Il y a eu des moments, je l’avoue, où j’ai été tenté d’arriver à la même conclusion. La Bundesliga faisant office de territoire du Bayern Munich est, à mon avis, un problème pour le football allemand.

Mais je ne crois pas que rompre le lien entre l’équipe et les fans soit la solution. Je soupçonne qu’un certain chemin mène à la Premier League, où, au lieu d’une équipe riche, vous vous retrouvez avec un cartel de quatre ou cinq ou six, monopolisant non seulement le titre mais aussi tous les autres prix. Les fans allemands apprécient leur culture. Le changement est nécessaire, mais pas à n’importe quel prix.

David Hunter plus près de ma façon de penser. « Vous n’avez pas mentionné la solution évidente : les plafonds salariaux », a-t-il écrit. « Le football américain l’a, et il y a rarement un vainqueur régulier saison après saison. » C’est vrai, bien sûr, mais il y a un gros problème : le plafond salarial ne peut fonctionner que s’il est accepté par un club de toutes les ligues européennes, pas un seul. Et cette perspective, malheureusement, est très lointaine.

Enfin, revenons quelques semaines en arrière. « Si nous, les fans, décidons de ce qui est important dans le football, il convient de noter que le public et les propriétaires d’équipes ont des idées très différentes sur le concept de risque », a-t-il écrit. Alex McMillan. « Les fans valorisent le risque : c’est ce qui fait que gagner quelque chose en vaut la peine.

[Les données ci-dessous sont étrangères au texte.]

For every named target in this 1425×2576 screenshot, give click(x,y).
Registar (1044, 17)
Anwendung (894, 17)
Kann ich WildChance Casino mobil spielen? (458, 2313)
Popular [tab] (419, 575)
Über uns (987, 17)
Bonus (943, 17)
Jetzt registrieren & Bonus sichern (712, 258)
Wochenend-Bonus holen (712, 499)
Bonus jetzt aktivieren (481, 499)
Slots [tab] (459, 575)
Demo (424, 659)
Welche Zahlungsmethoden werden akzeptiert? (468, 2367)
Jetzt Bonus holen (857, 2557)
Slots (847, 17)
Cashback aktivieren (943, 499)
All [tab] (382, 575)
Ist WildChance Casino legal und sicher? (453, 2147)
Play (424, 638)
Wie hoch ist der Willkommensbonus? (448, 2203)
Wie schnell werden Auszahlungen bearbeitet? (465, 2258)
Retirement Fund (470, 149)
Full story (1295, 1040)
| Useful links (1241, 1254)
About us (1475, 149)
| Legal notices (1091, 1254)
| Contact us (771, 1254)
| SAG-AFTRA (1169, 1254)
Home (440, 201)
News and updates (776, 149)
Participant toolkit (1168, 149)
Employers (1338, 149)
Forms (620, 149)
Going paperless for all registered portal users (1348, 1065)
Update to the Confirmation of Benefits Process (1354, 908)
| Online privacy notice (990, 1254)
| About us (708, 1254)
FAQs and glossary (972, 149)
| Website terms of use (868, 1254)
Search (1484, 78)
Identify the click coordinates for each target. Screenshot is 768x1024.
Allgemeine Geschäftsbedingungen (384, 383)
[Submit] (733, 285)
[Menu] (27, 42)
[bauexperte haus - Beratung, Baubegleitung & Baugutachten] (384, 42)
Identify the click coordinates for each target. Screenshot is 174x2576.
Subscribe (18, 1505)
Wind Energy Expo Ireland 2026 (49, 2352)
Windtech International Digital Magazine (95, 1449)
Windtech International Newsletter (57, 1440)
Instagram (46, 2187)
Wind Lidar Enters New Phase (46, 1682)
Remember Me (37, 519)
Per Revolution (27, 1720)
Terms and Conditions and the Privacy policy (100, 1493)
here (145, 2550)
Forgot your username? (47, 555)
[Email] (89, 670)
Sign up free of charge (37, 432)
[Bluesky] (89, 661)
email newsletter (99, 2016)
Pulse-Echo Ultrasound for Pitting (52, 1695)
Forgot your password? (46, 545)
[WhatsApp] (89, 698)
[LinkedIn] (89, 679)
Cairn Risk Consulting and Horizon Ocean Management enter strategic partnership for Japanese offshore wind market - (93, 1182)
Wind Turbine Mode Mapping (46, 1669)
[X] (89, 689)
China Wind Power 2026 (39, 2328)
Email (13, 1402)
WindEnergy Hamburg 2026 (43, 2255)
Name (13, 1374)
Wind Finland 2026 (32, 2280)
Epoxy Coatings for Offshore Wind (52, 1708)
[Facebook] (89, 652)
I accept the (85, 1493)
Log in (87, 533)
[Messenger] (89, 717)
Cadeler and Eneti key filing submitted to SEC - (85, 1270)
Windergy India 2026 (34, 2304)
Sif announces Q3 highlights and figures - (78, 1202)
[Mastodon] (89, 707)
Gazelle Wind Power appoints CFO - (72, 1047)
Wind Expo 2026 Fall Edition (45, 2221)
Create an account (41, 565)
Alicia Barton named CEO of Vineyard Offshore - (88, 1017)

Les propriétaires de clubs les plus riches le détestent : cela menace leur investissement d’un milliard de dollars. »

C’est, pour moi, au cœur de la question de l’avenir du football. Le jeu se développe avec risque. C’est le fait de l’exécuter et de le ramasser qui le rend intéressant. Mais, oui, c’est tout le contraire de ce que veulent les propriétaires et, si nous sommes gentils, de ce dont une entreprise durable a besoin. Presque tous les débats sur la direction que prend le jeu ou sur ce qu’il faut faire se résument à cette tension. Le déroulement du jeu déterminera à quoi ressemble le football.